On 28 August 2001, Prime Minister Lionel Jospin announced that the conditions for implementing the statutory 35-hour working week in companies with fewer than 20 employees ('very small firms', or très petites entreprises, TPEs), for which the deadline is 1 January 2002, would be made more flexible. This announcement generated criticism, both from most trade unions and the main employers' organisations.

On 26 September 2001, after a testing period of debate both inside and outside the government, a press release from the Minister for Employment and Solidarity, Elisabeth Guigou, announced the main lines of the decisions that had finally been taken on this issue. The government had adopted the principle of raising, for TPEs, the quota of overtime which is allowed without such work automatically giving rise to time off in lieu (and without requiring the consent of the Labour Inspectorate).
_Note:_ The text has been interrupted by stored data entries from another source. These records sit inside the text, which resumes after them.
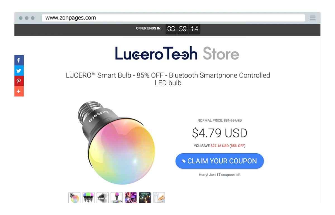This screenshot has height=215, width=335.
Task: Click the LUCERO Smart Bulb product title
Action: pos(168,79)
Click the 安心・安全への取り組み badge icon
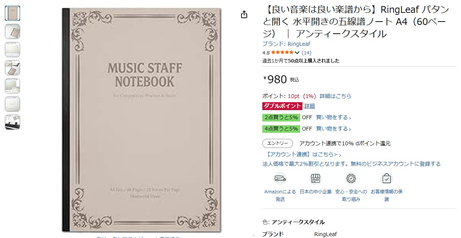 tap(351, 179)
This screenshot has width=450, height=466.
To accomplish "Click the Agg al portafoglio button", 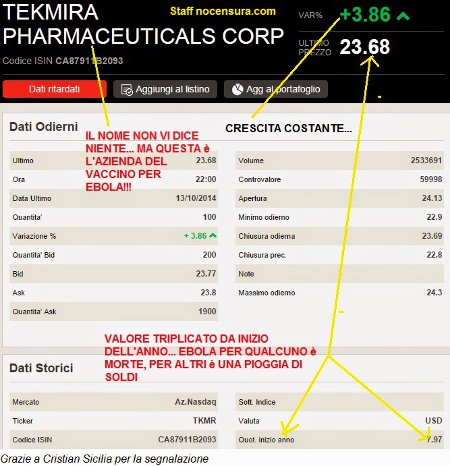I will pyautogui.click(x=276, y=89).
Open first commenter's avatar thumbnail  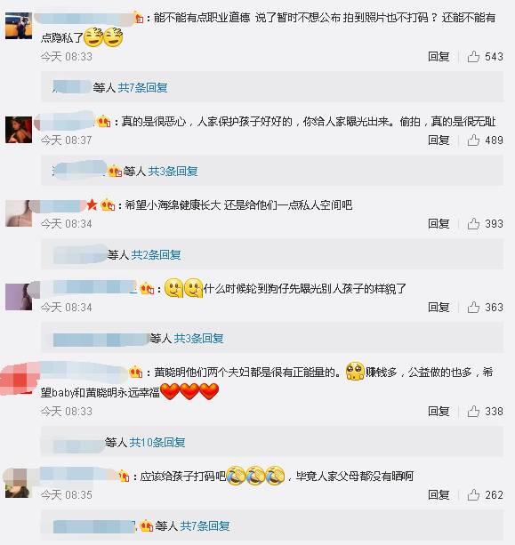tap(19, 26)
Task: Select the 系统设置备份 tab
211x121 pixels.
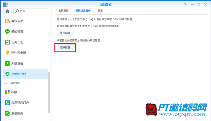Action: (83, 11)
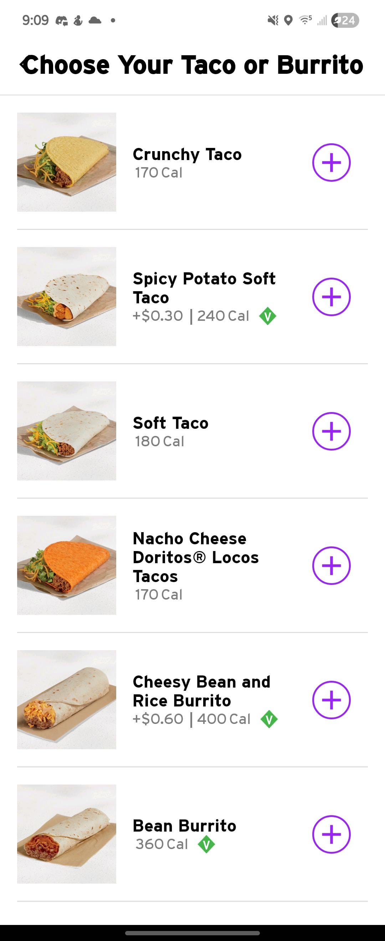View Soft Taco thumbnail photo
385x941 pixels.
[66, 431]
The quota will be raised from the current 130 hours per worker per year to 180 hours in 2002, falling to 160 hours in 2003, with the 130-hour point not being reached until 2004.

A forthcoming decree will enshrine this principle in law. Moreover, a ministerial circular will stipulate the conditions for the possible reorganisation of the financial subsidies accorded under the 35-hour week law to TPEs which have reduced their working time while negotiating the creation of new jobs, and which are experiencing problems finding employees, or undergoing other unusual difficulties. By 2004, TPEs should have returned to compliance with normal standards.

TPEs are a sizeable and relatively important group of firms, employing 30% of the labour force, or 5.5 million people. However, they have been slow to implement the 35-hour week voluntarily or through collective bargaining, as encouraged by the legislation (see below). A few months from the deadline, only a very small proportion of them seem to have moved ahead.

Background

The law of 13 June 1998 (the first 'Aubry' law) set statutory weekly working time at 35 hours as of 1 January 2000 for companies with more than 20 employees, and as of 1 January 2002 for smaller firms (FR9806113F). The law provided incentives for collective bargaining at sector and company level to introduce the 35-hour week before these deadlines. The law of 19 January 2000 (the second 'Aubry' law) reiterated these deadlines and organised the new conditions for the organisation of working time stemming from the 35-hour week, including new regulations on overtime (FR0001137F).

A crucial point for TPEs is that the regulations existing prior to the Aubry laws subjected overtime worked in firms with more than 10 employees to an upper limit of 130 hours per employee over a year (an average of around two hours 45 minutes per week worked). Below this limit, overtime had to be paid at a higher rate, while above this limit the employer was obliged to grant the employee time off in lieu, unless there had been a collective agreement (endorsed by the Labour Inspectorate) to change this threshold. The second Aubry law retained this overtime quota, but provided for a progressive transition period for companies with more than 20 employees. The higher rate of pay for overtime (ie hours worked above the new 35-hour working week) from the 36th to the 39th hour worked per week was provisionally reduced during the first year that the 35-hour week was applied. Furthermore, the point above which weekly hours worked counted as overtime to be included in the annual quota was set at 37 hours for 2000, and 36 hours for 2001, and will reach 35 hours only in 2002. This was equivalent to raising the statutory overtime quota to around 220 hours in 2000, and 175 hours in 2001.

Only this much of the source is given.